SecurityWorldMarket

01/10/2021

3 important things to know about WDR

Hangzhou, China

When there is a need to install a camera in the lobby of a building to capture the entrance area, a common challenge is that an area like this often has many windows which can lead to over-exposure of the image, making it difficult to capture the people coming in and out of the premises.  A security camera with good wide dynamic range (WDR) would be the right solution for this application.

What WDR Does

Dynamic range refers to the ratio between the largest and smallest measurable quantities of something. In the case of video surveillance, dynamic range measures the ratio between the lightest and darkest elements of the image. WDR technology is great for high contrast scenes, balancing the brightness and shaded areas simultaneously so an image neither appears blown out or too dark.

Decibels (dB) are the value with which dynamic range is measured. IHS defines WDR at 60 dB or greater, though it’s not uncommon to see WDR cameras with capabilities of 120 dB or more. However, keep in mind that each manufacturer has their own method of determining a camera’s dB. Therefore, when comparing product datasheets, it is possible that a camera with a lower ratio outperforms a competitor with a higher dB ratio.

How WDR Works

Security cameras with WDR technology (e.g. Dahua HDCVI 6.0 Plus) are using either Digital WDR (DWDR) or True WDR. True WDR uses image sensors and a digital signal processor (DSP) to provide even illumination to all areas of an image. A True WDR-enabled video surveillance camera has sensors that take two scans of each video frame. The first, at low speed (to capture more light), shows the image in normal light conditions. The second scan is taken at high speed to capture less light overall and get an image with strong light in the background. The DSP combines the two scans to form a single, balanced, well-illuminated image.

DWDR uses algorithms instead of sensors to digitally brighten too-dark areas and dim too-bright areas. DWDR relies on the DSP chip instead of the image sensor to provide WDR. It adjusts each individual pixel of the image and calculates exposure accordingly. This technique has some limitations: the intense manipulation of pixels leads to the overall image being grainier. On the other hand, DWDR doesn’t need costly image sensors, so DWDR can be a more economical option when WDR is a necessity.

When You Don’t Have WDR

There are two options for improving the exposure of an image without using WDR. In a high-contrast scene with heavy, broad, backlighting, the camera will adjust to the average illumination, which will darken the image. If no WDR is available, Backlight Compensation (BLC) brightens the image so you can see darker details better. BLC is a legacy technique that uses DSPs to increase the level of exposure for the entire image. Rather than balancing brightness on overexposed and underexposed areas of an image like WDR does, it brightens the entire image.

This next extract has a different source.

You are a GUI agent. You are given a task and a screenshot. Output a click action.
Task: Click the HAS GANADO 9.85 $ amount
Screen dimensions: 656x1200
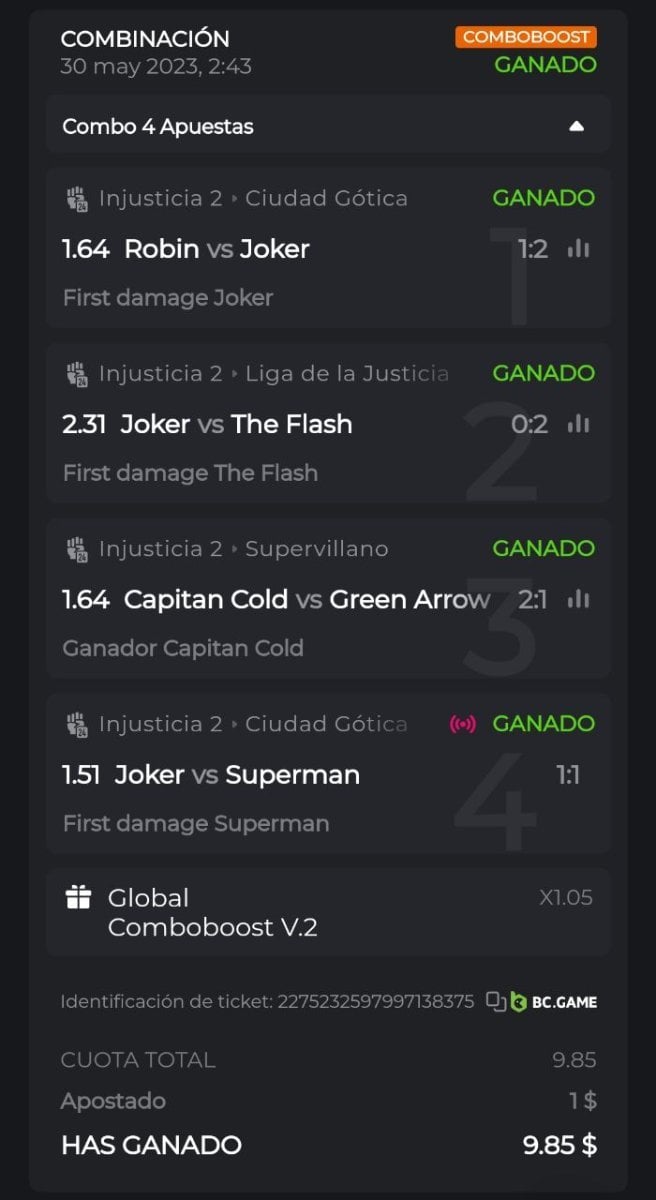pyautogui.click(x=559, y=1145)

Highlight compensation (HLC) is a technology where image sensors detect strong light within the image and reduce exposure on those areas to enhance the overall image quality. In a dimly-lit scene with bright lighting caused by hot spots (e.g. headlights, street lights), the overall image may become too dark. If no WDR is available, use HLC. The camera automatically suppresses bright light sources, allowing proper exposure of adjacent areas.

Conclusion

Regardless of dB value specified, image results will vary depending on the complexity and amount of movement in a scene. To determine the best camera for an application, it is always best to test that it meets the needs and expectations of the customer.